• PROBLEM REQUIREMENTS
Those lines of the records that contain "Follow" are to be located and copied.
**** DATA RECORDS ****
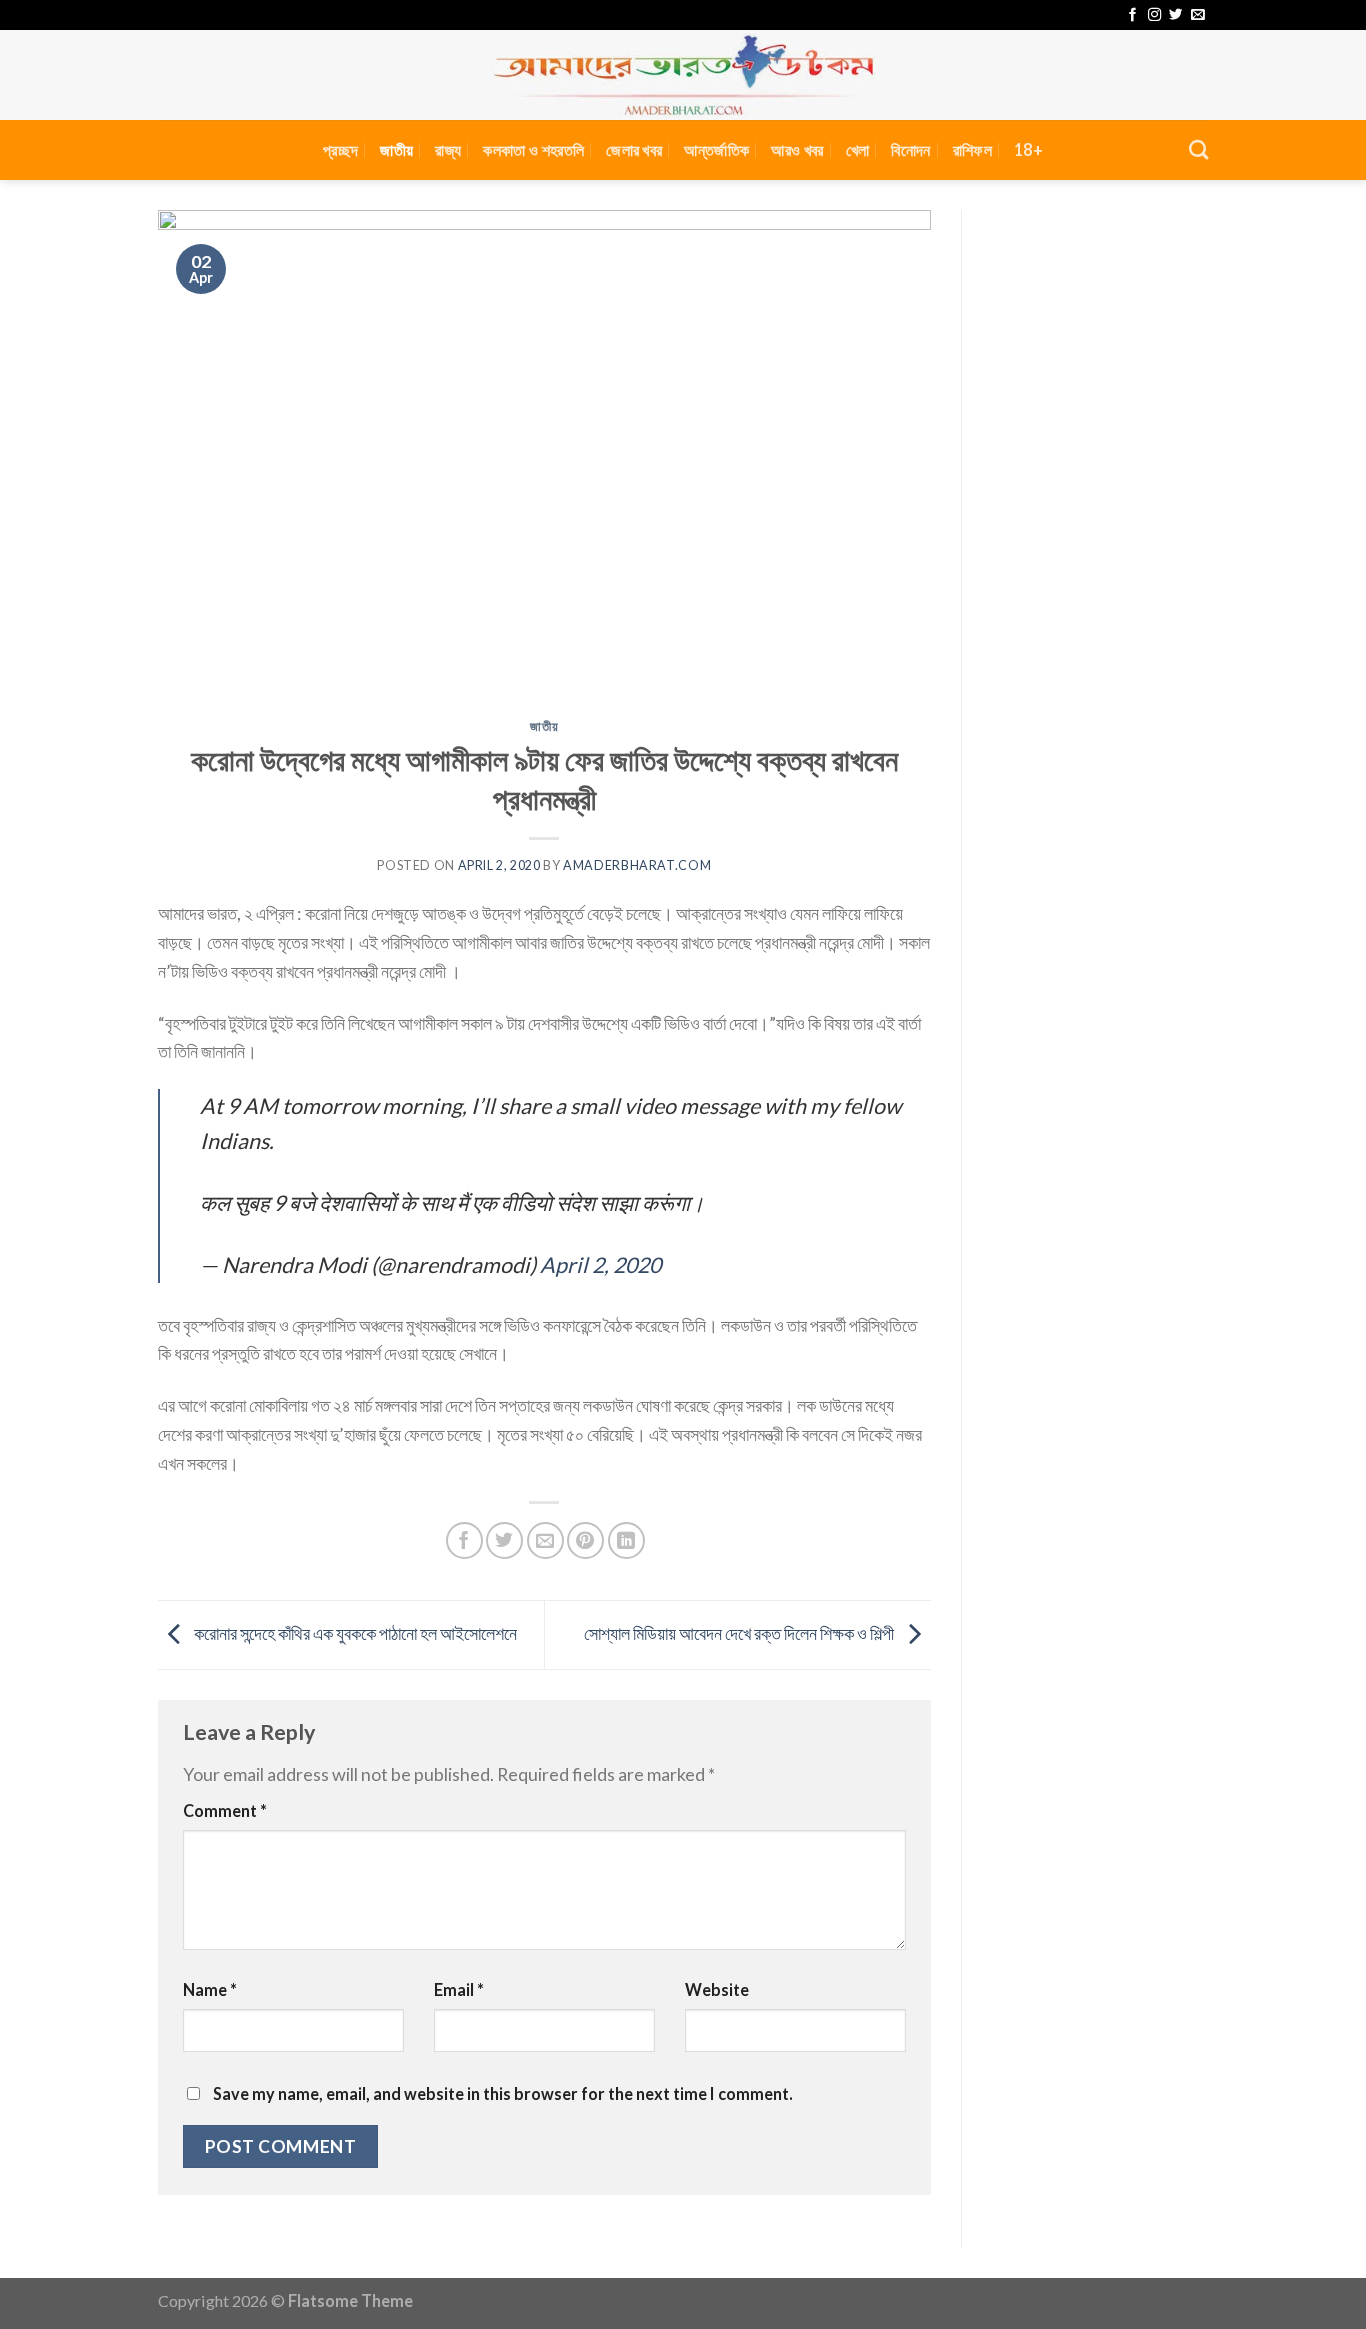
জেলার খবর (634, 149)
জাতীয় (396, 149)
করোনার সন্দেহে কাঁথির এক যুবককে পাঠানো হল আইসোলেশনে (354, 1633)
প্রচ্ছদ (340, 149)
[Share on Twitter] (504, 1540)
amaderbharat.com (637, 865)
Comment (225, 1810)
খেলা (858, 149)
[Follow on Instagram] (1154, 15)
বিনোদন (910, 149)
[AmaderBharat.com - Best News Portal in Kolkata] (683, 75)
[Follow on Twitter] (1175, 15)
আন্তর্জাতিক (716, 149)
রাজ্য (448, 149)
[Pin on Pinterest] (585, 1540)
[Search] (1198, 149)
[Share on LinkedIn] (626, 1540)
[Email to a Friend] (545, 1540)
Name (210, 1989)
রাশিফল (972, 149)
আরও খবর (797, 149)
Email (459, 1989)
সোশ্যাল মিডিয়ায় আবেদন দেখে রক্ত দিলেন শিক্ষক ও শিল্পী (740, 1633)
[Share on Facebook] (464, 1540)
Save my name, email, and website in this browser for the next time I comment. (503, 2093)
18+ (1028, 149)
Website (717, 1989)
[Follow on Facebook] (1132, 15)
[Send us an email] (1197, 15)
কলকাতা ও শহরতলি (533, 149)
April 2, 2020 (600, 1265)
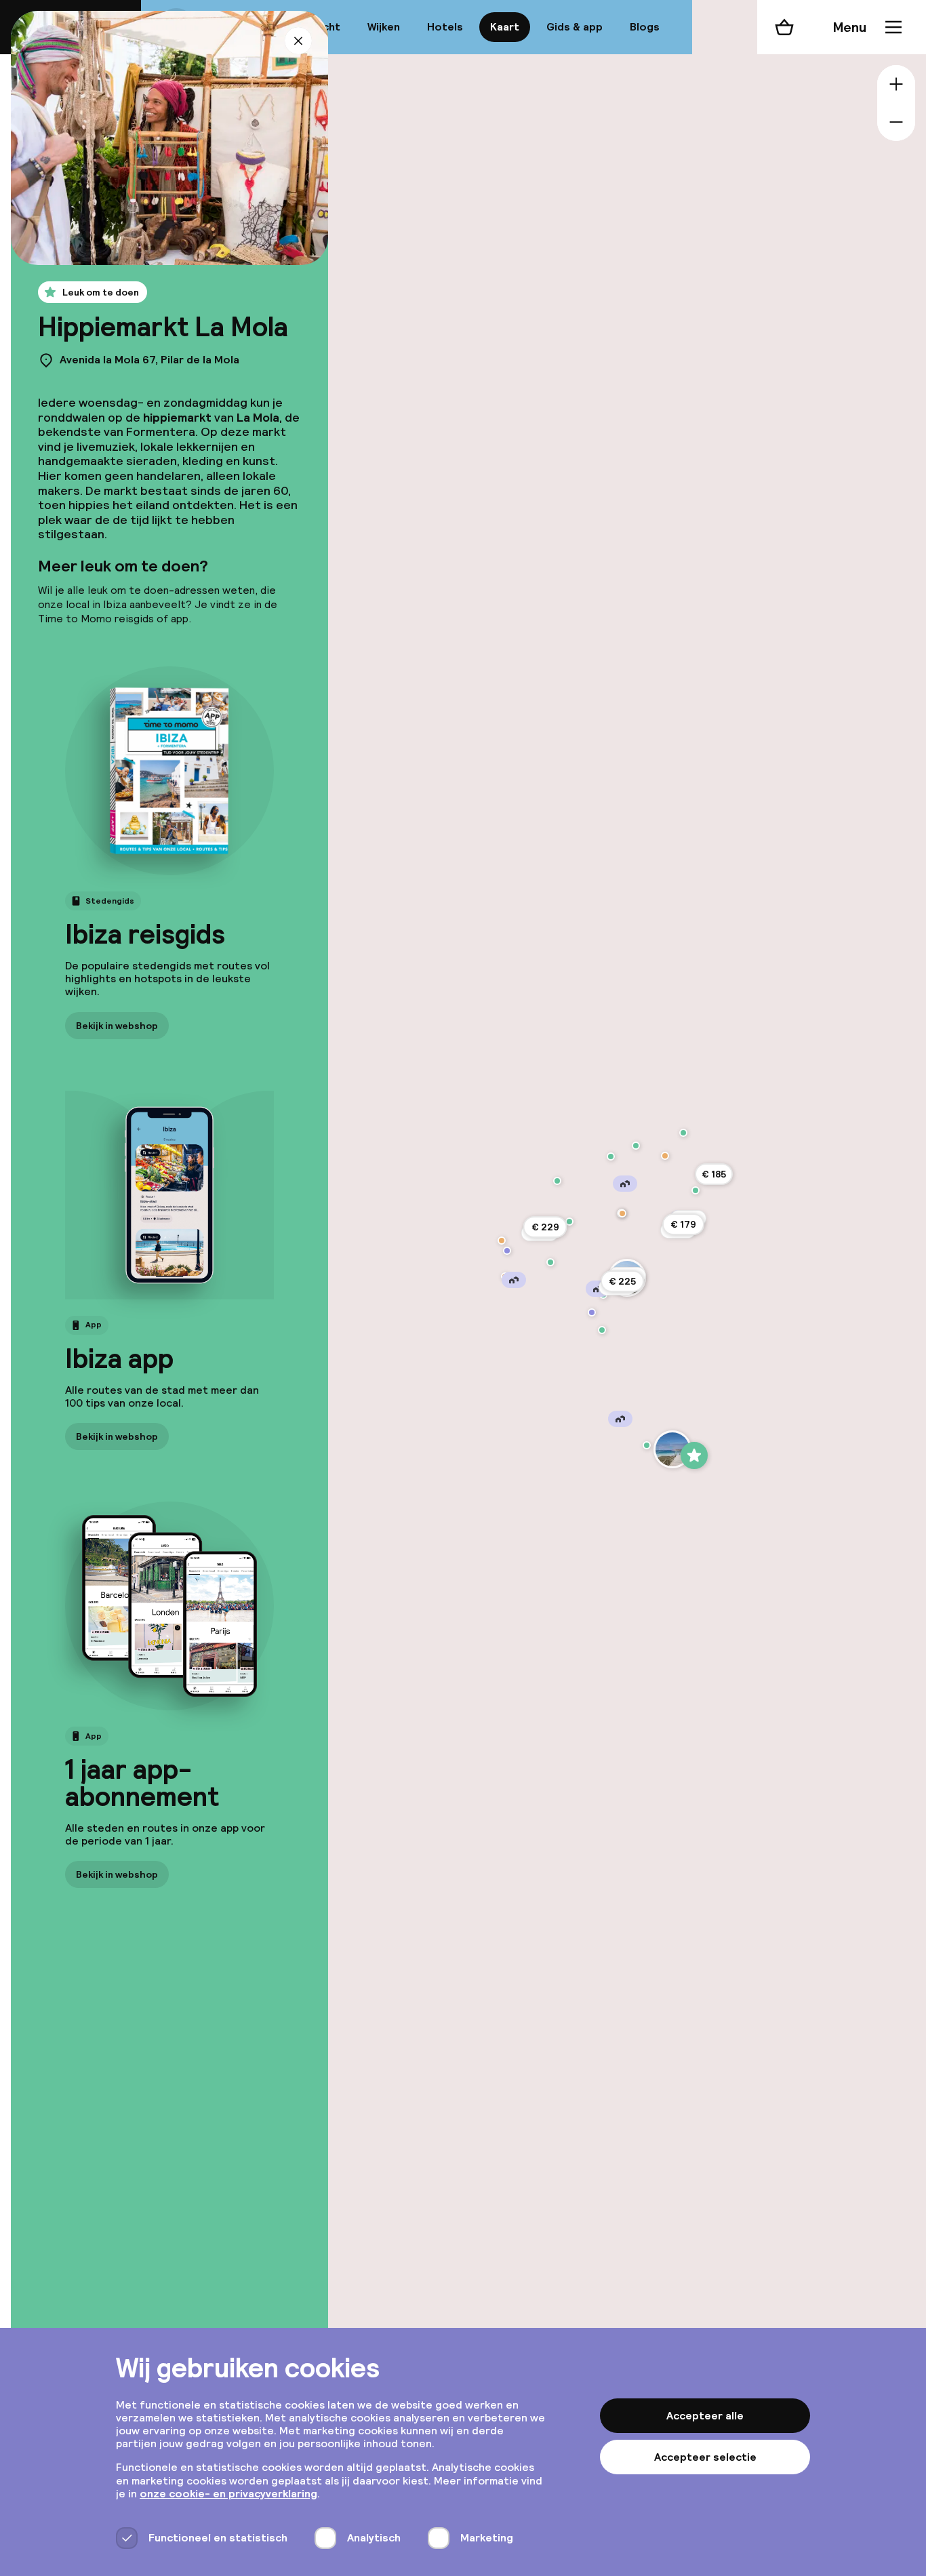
****
• SOLUTION FOR THIS TASK
[Follow on Instagram] (1154, 15)
[Follow on Twitter] (1175, 15)
[Follow on Facebook] (1132, 15)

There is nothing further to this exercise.